■ **Action item**
An exact repetition of every entry, with no images, is the required answer.
Extracted entries below:
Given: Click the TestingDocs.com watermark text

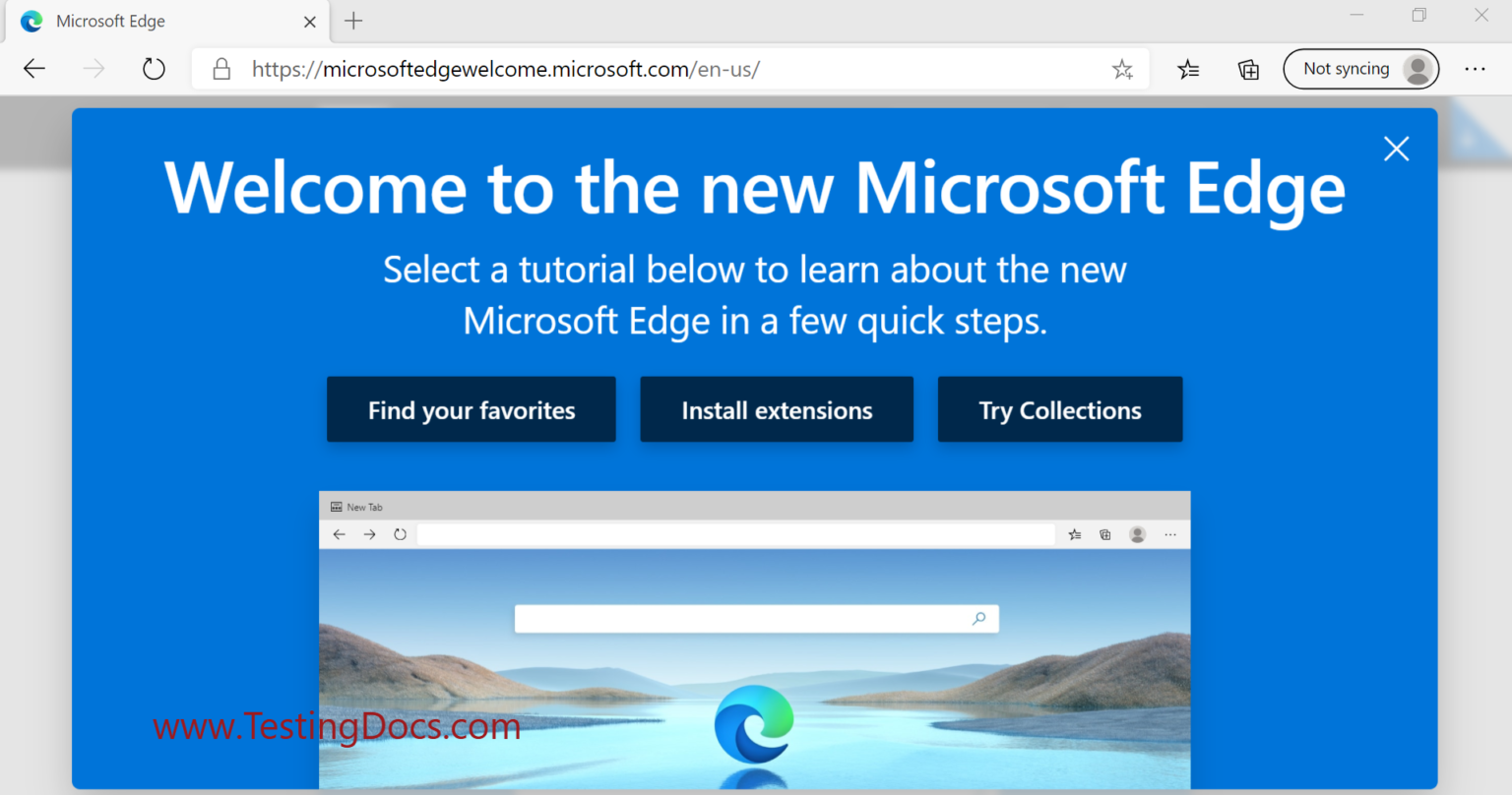Looking at the screenshot, I should tap(337, 726).
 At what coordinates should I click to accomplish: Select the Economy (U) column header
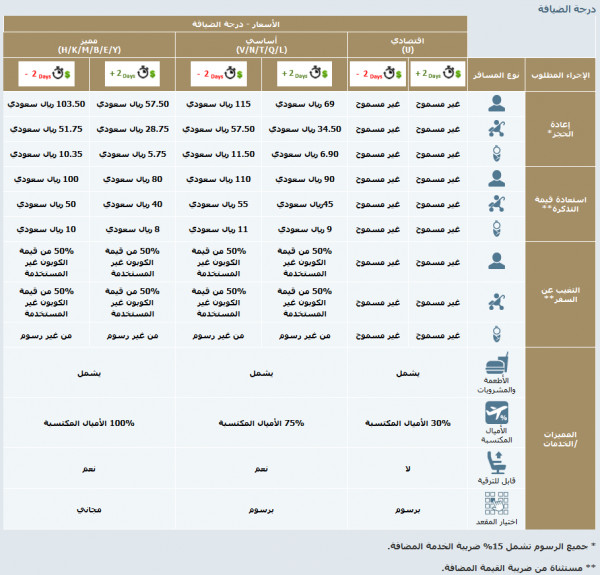(x=406, y=44)
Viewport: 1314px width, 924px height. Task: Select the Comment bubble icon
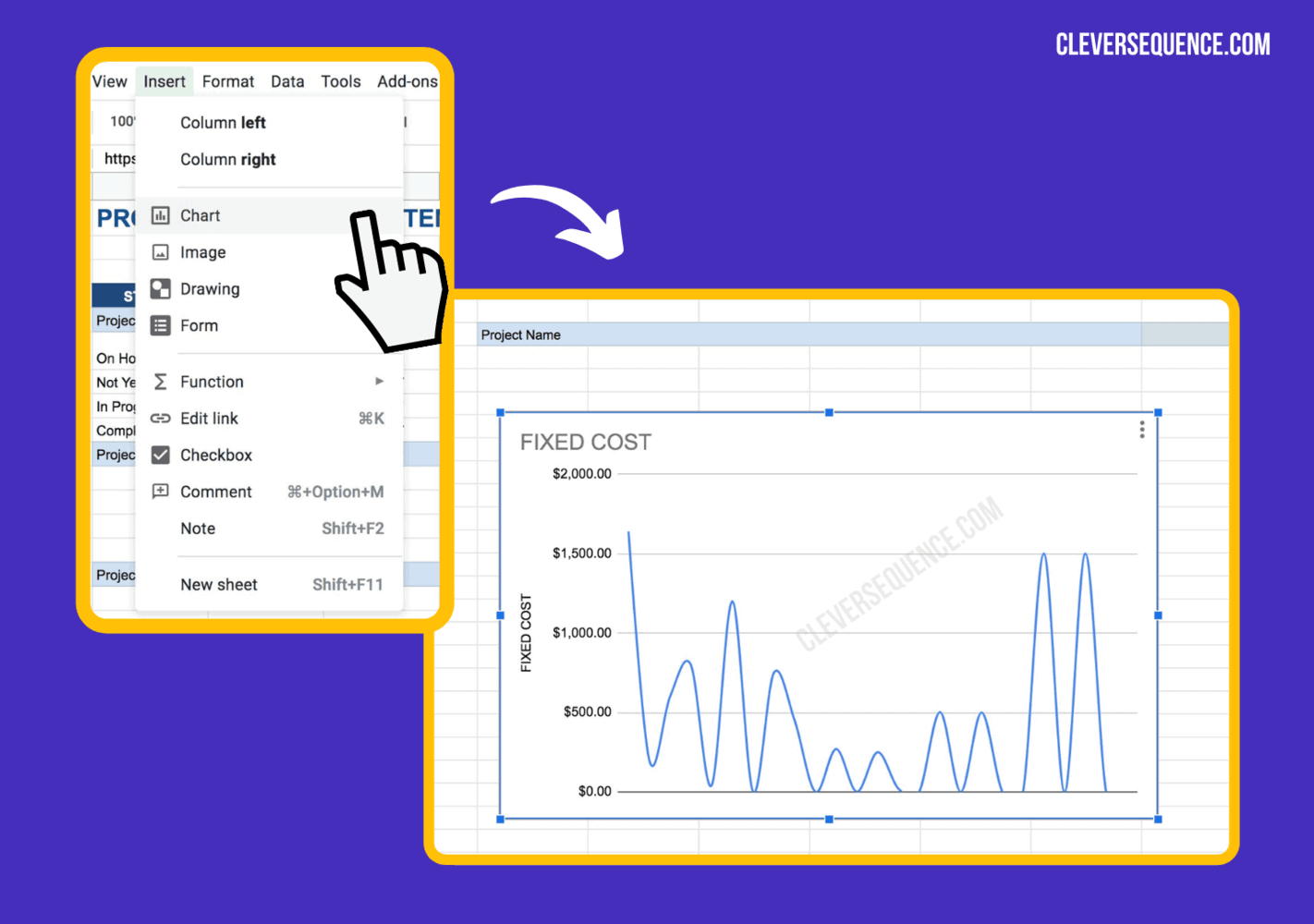(161, 492)
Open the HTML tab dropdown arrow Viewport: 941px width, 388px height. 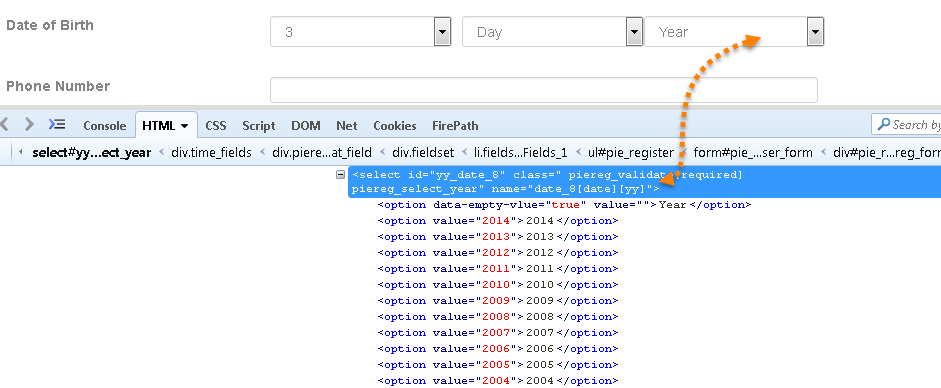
End of Extracted entries.
■ **Solved exercise**
Given: Click the TestingDocs.com watermark text

Looking at the screenshot, I should tap(337, 726).
 At what coordinates should I click to accomplish: Select the Economy (U) column header
(x=406, y=44)
Viewport: 1314px width, 924px height. Task: Select the Comment bubble icon
(161, 492)
Open the HTML tab dropdown arrow Viewport: 941px width, 388px height. 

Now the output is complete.